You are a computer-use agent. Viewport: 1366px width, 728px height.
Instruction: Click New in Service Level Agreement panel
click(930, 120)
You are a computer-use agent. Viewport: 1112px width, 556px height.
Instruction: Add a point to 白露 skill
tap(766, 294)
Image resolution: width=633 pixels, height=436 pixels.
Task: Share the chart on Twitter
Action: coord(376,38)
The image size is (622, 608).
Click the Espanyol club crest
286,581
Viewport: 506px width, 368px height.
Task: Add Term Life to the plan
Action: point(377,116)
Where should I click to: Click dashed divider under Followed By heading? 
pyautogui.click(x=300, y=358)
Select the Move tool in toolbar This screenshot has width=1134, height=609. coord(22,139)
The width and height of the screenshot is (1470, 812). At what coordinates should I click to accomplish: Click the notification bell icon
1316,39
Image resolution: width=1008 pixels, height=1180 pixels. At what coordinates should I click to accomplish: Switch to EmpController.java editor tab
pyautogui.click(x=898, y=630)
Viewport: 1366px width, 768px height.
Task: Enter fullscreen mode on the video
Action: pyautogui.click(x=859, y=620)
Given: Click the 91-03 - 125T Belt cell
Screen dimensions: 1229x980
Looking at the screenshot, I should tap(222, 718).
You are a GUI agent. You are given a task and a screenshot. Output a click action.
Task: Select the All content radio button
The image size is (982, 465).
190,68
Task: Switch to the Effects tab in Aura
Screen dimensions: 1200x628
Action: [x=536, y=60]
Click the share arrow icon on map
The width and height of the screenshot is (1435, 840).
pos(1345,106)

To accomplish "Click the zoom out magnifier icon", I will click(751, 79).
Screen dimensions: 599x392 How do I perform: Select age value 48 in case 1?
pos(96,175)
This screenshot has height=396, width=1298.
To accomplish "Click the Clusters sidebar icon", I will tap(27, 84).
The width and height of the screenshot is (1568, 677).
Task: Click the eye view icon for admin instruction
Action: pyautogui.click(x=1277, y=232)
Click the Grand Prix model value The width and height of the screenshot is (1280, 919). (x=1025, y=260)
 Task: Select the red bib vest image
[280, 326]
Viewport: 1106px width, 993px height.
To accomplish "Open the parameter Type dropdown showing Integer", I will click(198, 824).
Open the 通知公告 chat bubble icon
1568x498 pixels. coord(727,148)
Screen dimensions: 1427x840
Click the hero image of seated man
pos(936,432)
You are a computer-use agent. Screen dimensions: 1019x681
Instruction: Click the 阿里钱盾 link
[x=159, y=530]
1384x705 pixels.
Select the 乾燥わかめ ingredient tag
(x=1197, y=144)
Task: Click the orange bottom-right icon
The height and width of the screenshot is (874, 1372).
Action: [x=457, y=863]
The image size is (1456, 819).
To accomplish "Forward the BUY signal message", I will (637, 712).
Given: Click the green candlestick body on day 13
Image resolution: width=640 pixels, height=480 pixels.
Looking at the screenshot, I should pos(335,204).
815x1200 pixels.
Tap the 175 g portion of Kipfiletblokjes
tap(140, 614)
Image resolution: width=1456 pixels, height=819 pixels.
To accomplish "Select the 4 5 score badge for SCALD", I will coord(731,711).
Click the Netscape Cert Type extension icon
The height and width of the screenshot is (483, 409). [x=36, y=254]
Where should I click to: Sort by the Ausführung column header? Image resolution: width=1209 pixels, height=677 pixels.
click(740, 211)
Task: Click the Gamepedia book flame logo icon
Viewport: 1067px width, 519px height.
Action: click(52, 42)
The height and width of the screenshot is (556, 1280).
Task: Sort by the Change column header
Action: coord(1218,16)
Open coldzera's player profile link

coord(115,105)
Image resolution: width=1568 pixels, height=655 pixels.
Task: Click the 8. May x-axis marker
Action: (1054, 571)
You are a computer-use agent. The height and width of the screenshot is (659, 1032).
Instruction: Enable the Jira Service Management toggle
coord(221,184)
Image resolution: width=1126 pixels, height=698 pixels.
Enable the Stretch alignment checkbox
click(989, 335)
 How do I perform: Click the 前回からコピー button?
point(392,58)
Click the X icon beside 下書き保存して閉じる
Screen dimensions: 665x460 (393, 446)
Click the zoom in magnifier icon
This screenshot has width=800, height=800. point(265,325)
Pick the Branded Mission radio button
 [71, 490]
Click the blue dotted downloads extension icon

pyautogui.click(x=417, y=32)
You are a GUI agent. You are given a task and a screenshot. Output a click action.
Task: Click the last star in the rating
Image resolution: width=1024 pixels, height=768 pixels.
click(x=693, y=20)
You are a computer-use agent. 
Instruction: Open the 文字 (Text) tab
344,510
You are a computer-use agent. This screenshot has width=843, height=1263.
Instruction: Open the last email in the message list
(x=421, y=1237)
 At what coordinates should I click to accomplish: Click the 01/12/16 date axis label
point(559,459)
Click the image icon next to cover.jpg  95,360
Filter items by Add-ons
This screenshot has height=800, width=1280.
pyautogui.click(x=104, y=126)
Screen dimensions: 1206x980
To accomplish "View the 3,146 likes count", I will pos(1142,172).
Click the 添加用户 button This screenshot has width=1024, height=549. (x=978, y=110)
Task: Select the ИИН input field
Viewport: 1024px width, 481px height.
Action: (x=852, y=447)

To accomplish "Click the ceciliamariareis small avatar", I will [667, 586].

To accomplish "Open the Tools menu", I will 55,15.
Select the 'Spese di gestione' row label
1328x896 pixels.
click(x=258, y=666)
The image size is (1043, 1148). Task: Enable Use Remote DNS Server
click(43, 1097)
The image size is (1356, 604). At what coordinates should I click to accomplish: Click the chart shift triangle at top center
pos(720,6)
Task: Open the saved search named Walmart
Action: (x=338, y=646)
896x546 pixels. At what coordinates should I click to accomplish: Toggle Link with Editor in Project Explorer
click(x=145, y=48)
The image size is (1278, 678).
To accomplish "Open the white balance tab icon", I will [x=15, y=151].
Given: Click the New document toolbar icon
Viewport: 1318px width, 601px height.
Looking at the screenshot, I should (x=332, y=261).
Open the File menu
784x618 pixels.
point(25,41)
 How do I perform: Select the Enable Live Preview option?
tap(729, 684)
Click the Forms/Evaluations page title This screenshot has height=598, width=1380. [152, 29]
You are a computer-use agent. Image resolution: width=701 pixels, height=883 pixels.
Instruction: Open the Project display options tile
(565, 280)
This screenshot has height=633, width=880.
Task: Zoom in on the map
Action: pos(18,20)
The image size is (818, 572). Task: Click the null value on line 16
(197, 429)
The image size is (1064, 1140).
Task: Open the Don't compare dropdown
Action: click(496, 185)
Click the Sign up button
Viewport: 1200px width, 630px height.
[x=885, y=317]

------

> What to produce
From the records above, print only the lines between the one holding "Given: Click the green" and the one holding "Task: Click the Gamepedia", inclusive, exactly as they stand.

> Result for this exercise
Given: Click the green candlestick body on day 13
Image resolution: width=640 pixels, height=480 pixels.
Looking at the screenshot, I should pos(335,204).
815x1200 pixels.
Tap the 175 g portion of Kipfiletblokjes
tap(140, 614)
Image resolution: width=1456 pixels, height=819 pixels.
To accomplish "Select the 4 5 score badge for SCALD", I will coord(731,711).
Click the Netscape Cert Type extension icon
The height and width of the screenshot is (483, 409). [x=36, y=254]
Where should I click to: Sort by the Ausführung column header? Image resolution: width=1209 pixels, height=677 pixels.
click(740, 211)
Task: Click the Gamepedia book flame logo icon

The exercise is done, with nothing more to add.